**Excerpted data:**
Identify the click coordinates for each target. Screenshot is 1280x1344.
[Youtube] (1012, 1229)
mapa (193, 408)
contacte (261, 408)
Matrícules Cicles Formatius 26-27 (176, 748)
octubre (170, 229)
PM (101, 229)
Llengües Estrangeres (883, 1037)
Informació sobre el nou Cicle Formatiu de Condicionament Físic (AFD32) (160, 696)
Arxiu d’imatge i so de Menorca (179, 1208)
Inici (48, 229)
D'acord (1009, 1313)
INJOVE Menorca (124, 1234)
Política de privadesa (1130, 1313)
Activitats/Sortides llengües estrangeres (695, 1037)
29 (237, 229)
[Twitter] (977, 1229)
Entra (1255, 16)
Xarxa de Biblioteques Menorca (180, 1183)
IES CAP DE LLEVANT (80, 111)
* * *
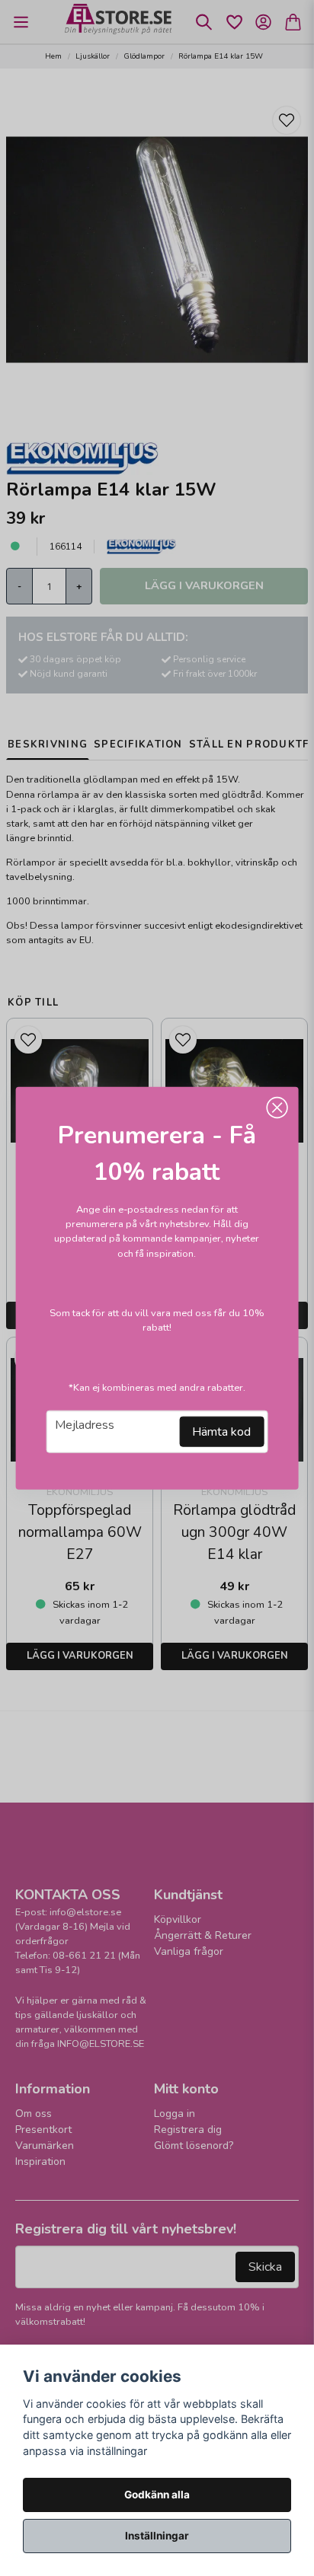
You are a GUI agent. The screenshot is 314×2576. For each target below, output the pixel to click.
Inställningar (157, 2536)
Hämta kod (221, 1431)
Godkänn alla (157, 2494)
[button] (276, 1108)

**Problem to solve:** Begin with the line above that has "Identify the click" and continue through the line that has "IES CAP DE LLEVANT (80, 111)", setting each one down exactly. Stop there.

**Solution to this task:**
Identify the click coordinates for each target. Screenshot is 1280x1344.
[Youtube] (1012, 1229)
mapa (193, 408)
contacte (261, 408)
Matrícules Cicles Formatius 26-27 (176, 748)
octubre (170, 229)
PM (101, 229)
Llengües Estrangeres (883, 1037)
Informació sobre el nou Cicle Formatiu de Condicionament Físic (AFD32) (160, 696)
Arxiu d’imatge i so de Menorca (179, 1208)
Inici (48, 229)
D'acord (1009, 1313)
INJOVE Menorca (124, 1234)
Política de privadesa (1130, 1313)
Activitats/Sortides llengües estrangeres (695, 1037)
29 (237, 229)
[Twitter] (977, 1229)
Entra (1255, 16)
Xarxa de Biblioteques Menorca (180, 1183)
IES CAP DE LLEVANT (80, 111)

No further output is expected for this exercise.